The relations between Sweden and Israel are strong enough to get over this crisis, the ambassador added.
A Swedish government spokesman said the Swedish Foreign Ministry will ask Mazel to explain why he vandalized the piece of art at the Museum of National Antiquities in Stockholm. Foreign Ministry spokeswoman Anna Larsson said, "We will ask him to explain, and from our side we will maintain that it is unacceptable to destroy works of art in this way."
The exhibit, entitled "Snow White and the Madness of Truth," featured a small ship carrying a picture of Islamic Jihad bomber Hanadi Jaradat sailing in a rectangular pool filled with blood-colored water. Classical music was played in the background.
Mazel, who unplugged three spotlights illuminating the exhibit and apparently threw one of the spotlights into the pool, said he does not expect Sweden to declare him persona non grata when he is called into the Swedish Foreign Ministry on Monday.
"I felt that I was standing in front of a horror, I felt that I was standing in front of an exhibit that, while it was in an historic and big museum in the heart of Europe, was glorifying genocide. I was standing before an exhibit calling for genocide, praising the genocide of me, you, my brothers and sisters. I pulled the plug on the three spotlights and plunged the exhibit into darkness. I think one of the spotlights fell into water."
Mazel was asked to leave, but refused. The creators of the exhibit are musician Dror Feiler, an Israeli who has lived in Sweden since 1973, and his Swedish wife Gunilla Skold Feiler. Feiler composed the music that accompanied the exhibit, and his wife created the visuals.
Feiler, holding his saxophone, stood in front of the crowd, saying Mazel was trying to censor art, and asked the museum authorities to have him removed.
"I would like him to leave," Mazel said. As he was being escorted out, museum director Kristian Berg said to Mazel, "You are a diplomatic person, you should know how to behave." Mazel replied, "You created a pool of blood of my brothers, and you told me do to nothing...the murderer was Snow White."
Mazel, explaining his action on Swedish Radio, said "This was not a piece of art.
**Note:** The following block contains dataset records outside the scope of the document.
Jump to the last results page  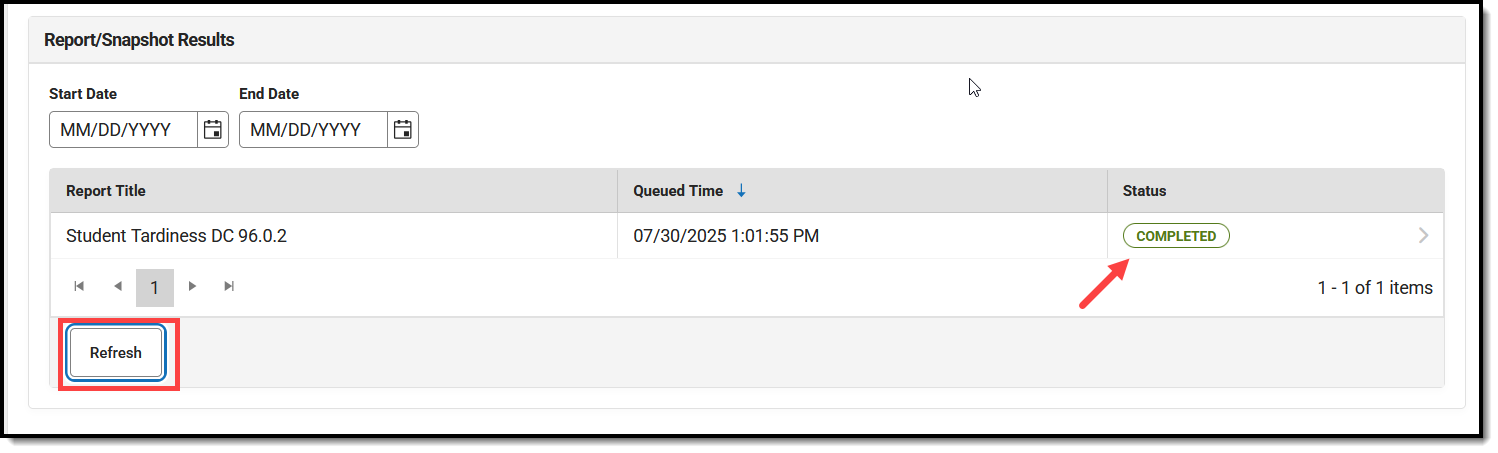click(x=230, y=287)
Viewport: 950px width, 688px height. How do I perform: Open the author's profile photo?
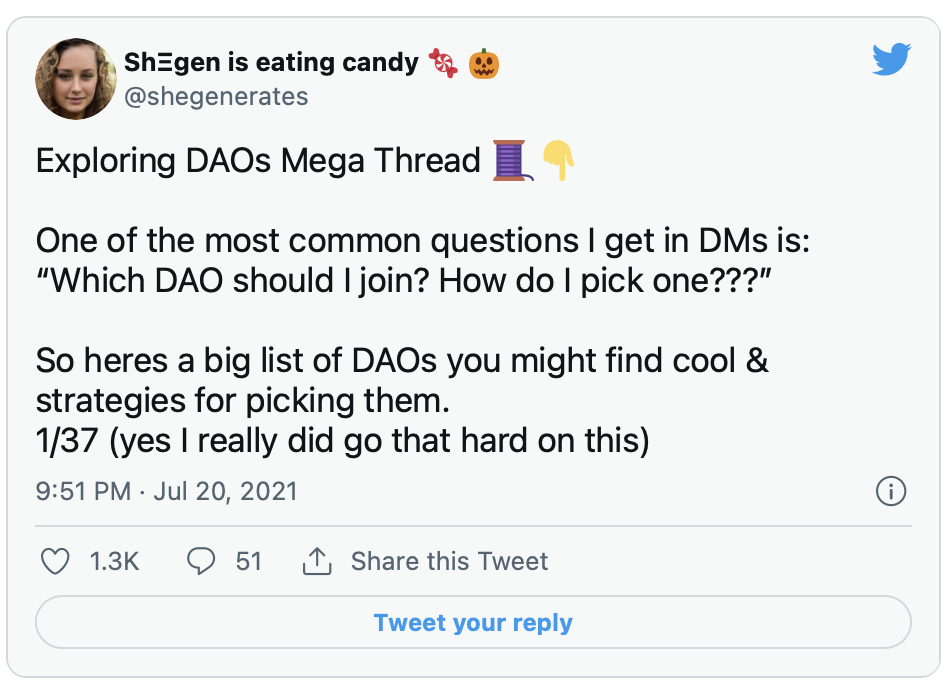(x=76, y=79)
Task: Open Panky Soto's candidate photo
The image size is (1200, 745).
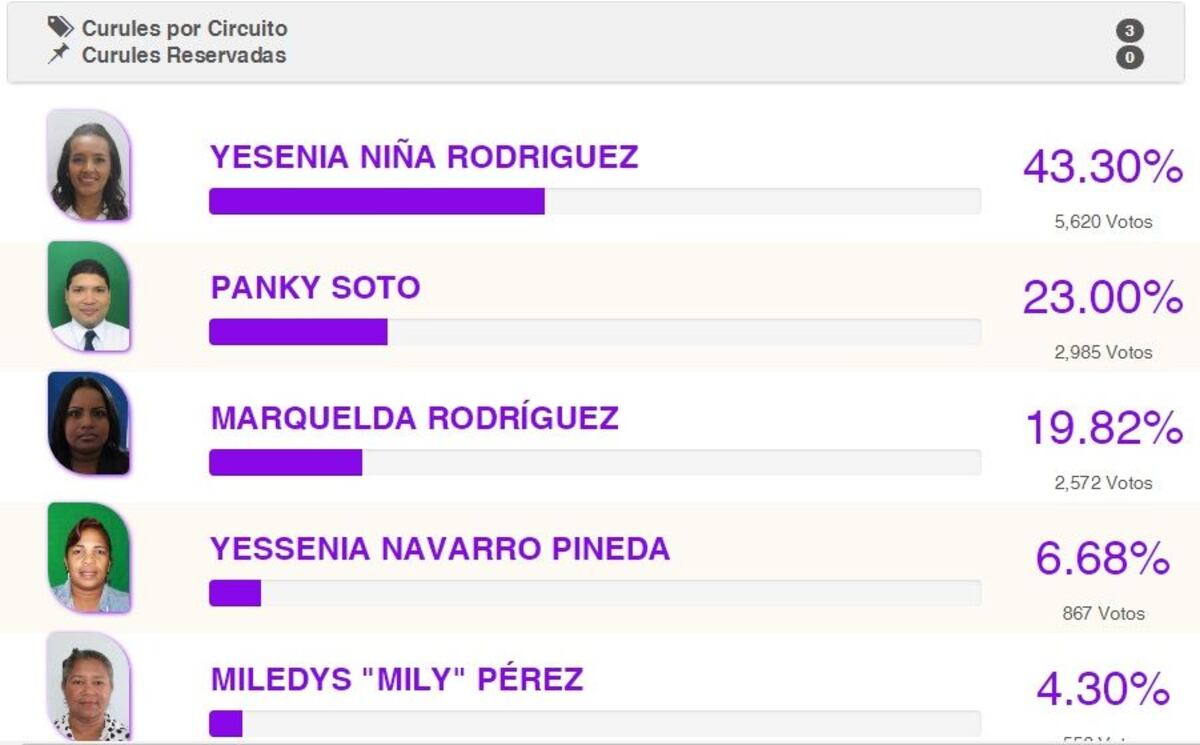Action: [x=89, y=297]
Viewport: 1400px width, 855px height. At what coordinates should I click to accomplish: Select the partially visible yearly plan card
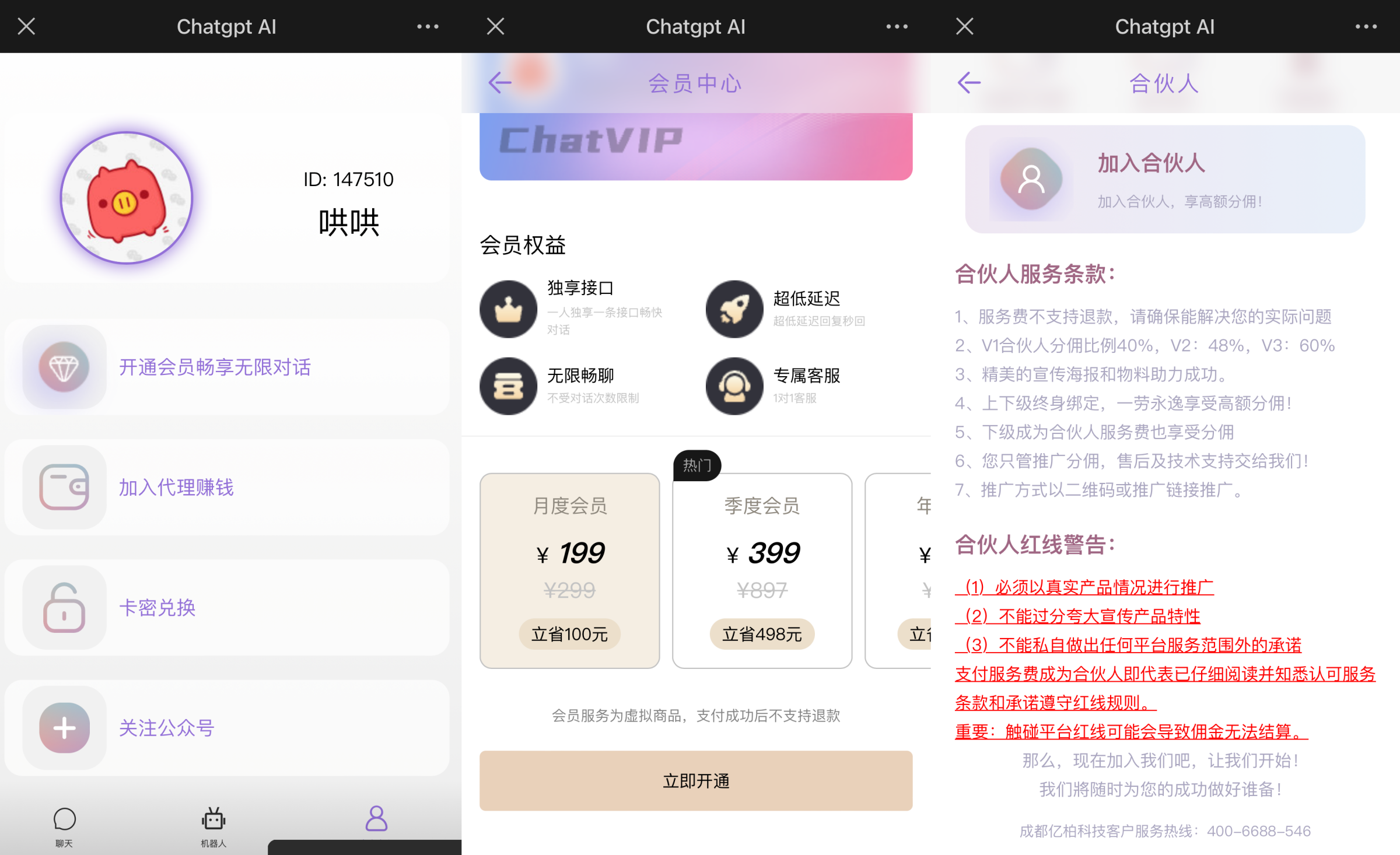[898, 570]
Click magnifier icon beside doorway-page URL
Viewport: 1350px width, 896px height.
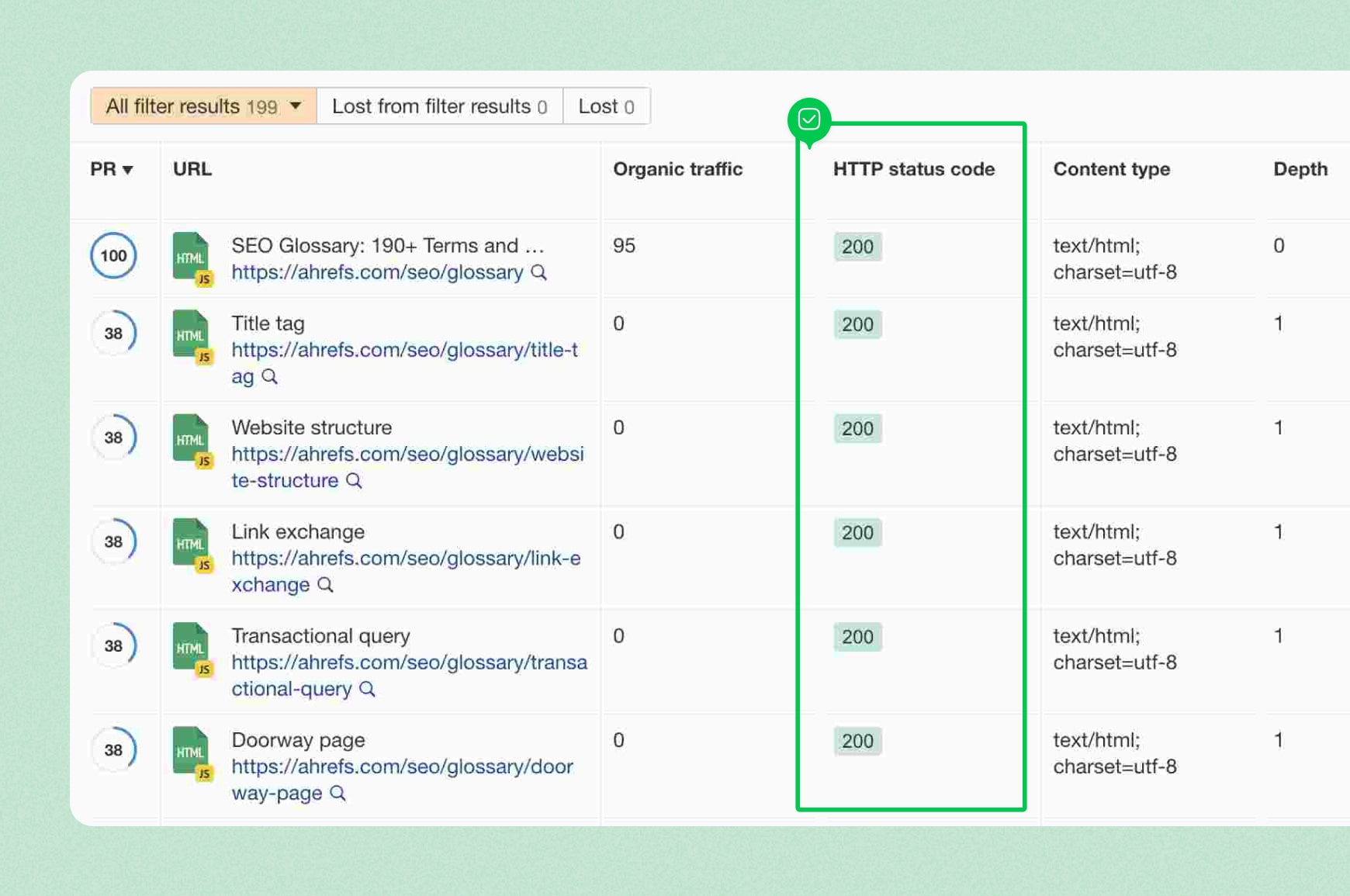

This was a monstrosity, an obscene distortion of reality. For me it was intolerable and an insult to the families of the victims. As ambassador [of] Israel I could not remain indifferent to such an obscene misrepresentation of reality."
Foreign Ministry deputy director Ran Kuriel, who heads the ministry's Western Europe department, spoke with Swedish ambassador to Israel Robert Rydberg and protested the exhibit.
Kuriel said that Israel views Sweden as responsible for the display, and that it is not possible to hide behind the claim of artistic freedom when talking about acts that justify attacks on Israeli citizens. He demanded that the Swedish government remove the display.
Ora Regev, whose son Nir was killed in the attack at Maxim restaurant, told The Jerusalem Post she would like to thank Mazel for his actions. "He did exactly what needed to be done," Regev said. "This may not have been diplomatically or politically correct, but the time has come for people to think about us as well, about our feelings."
She said the exhibit, which she only heard about following the incident, is a terrible insult to the families of the victims, and is a "prize for the terrorist." "There is a limit to freedom of expression," she said, adding that Feiler has no right to represent himself as an Israeli.
A Palestinian database on the Internet describes Feiler as an Israeli Jew "who moved to Sweden in 1973 after completing service as a parachutist in the Israeli Defense Force. Feiler was one of the early refuseniks in 1970 when he turned down service in Gaza, then under the command of Ariel Sharon. Currently (2002) he is president of Jews for Israeli Palestinian Peace http://www.jipf.nu/. The group has been organizing Jewish activists in Sweden against the occupation ever since its inception in 1982. JIPF actively works with Palestinian organizations on such projects as joint delegations to officials of the Swedish government."
Feiler told AP the exhibit was designed to draw attention to how weak people left alone can be capable of horrible things. He said Mazel "tried to stop free speech and free artistic expression from being carried out in Sweden."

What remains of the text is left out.